Food portions are getting bigger, and the cause may be the eaters’ desire to convince others of their lofty social standing, according to a study by researchers at Northwestern University in Illinois and the French business school École des Hautes Études Commerciales de Paris, to be published in the Journal of Consumer Research.
For the study, researchers performed several experiments to learn why people of lower social status overeat despite the unhealthy consequences of doing so. In one experiment, participants at a café judged others who bought larger-sized coffees as being of higher status, even when all coffee sizes had the same price. In other experiments, participants who felt powerless chose larger-sized bagel pieces than others who didn’t—similarly, they drank larger smoothies when at a social event than when dining alone.
Study authors speculated that since Western culture associates bigger houses, cars and televisions with prosperity and high social status, people have come to make the same association with food.

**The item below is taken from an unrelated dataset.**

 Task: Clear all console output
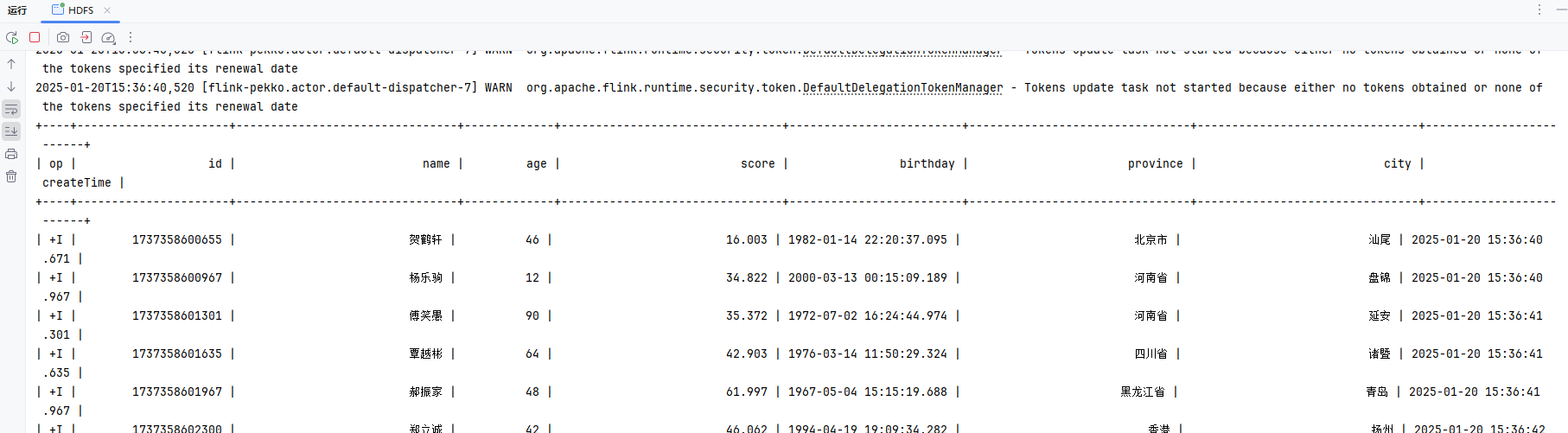11,176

What’s more, vulnerable consumers tend to pump up their status in order to compensate for their undesirable social standing and as a way to respond to daily threats, researchers explained. “This research further proposes that the tendency to use the size of food options within an assortment will be particularly strong among those consumers who feel powerless,” they added.
But the good news is the phenomenon can be manipulated in positive directions. For example, in one experiment, when researchers informed powerless-feeling participants that high-society events served smaller hors d’oeuvres, these folks picked out smaller portions of food with fewer calories.